(Beginning of Material provided)

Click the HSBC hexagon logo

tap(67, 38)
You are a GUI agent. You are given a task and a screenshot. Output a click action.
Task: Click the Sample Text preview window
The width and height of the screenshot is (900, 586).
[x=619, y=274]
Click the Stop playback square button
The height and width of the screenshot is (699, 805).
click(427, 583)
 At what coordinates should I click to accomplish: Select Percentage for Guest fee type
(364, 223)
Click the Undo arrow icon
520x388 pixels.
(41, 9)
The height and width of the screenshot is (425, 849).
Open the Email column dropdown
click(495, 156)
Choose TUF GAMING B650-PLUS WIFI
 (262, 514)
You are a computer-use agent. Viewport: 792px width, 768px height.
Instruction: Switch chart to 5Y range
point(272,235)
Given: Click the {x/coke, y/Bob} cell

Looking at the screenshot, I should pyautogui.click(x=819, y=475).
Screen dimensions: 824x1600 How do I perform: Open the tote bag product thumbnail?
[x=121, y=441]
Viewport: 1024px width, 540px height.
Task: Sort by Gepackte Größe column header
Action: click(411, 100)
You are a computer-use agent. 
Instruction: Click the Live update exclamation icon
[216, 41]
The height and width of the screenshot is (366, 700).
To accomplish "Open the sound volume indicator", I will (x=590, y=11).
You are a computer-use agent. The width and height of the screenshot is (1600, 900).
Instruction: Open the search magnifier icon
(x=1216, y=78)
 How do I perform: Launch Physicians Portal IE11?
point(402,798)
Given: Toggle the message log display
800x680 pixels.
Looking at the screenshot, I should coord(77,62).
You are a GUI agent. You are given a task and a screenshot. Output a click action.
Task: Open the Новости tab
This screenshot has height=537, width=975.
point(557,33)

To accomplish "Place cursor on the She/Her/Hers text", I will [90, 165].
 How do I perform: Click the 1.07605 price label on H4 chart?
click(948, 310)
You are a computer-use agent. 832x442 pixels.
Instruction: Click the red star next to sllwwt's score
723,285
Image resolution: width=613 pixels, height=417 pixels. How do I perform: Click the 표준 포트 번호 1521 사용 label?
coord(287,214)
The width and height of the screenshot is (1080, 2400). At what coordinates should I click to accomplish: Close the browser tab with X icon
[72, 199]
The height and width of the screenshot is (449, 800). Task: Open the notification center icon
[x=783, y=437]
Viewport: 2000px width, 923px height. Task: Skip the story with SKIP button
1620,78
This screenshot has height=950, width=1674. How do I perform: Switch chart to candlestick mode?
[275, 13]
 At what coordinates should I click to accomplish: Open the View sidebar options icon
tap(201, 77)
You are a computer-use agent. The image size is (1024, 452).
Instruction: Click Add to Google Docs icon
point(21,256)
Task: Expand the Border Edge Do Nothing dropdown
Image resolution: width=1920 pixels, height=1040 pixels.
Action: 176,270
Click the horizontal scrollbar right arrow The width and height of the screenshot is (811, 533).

(End of Material provided)

Exercise goal | Find the lines above holding the word "agent" and show them.

Exercise response |
You are a GUI agent. You are given a task and a screenshot. Output a click action.
You are a computer-use agent. Viewport: 792px width, 768px height.
You are a computer-use agent. 
You are a computer-use agent. The width and height of the screenshot is (1600, 900).
You are a GUI agent. You are given a task and a screenshot. Output a click action.
You are a computer-use agent. 832x442 pixels.
You are a computer-use agent. The image size is (1024, 452).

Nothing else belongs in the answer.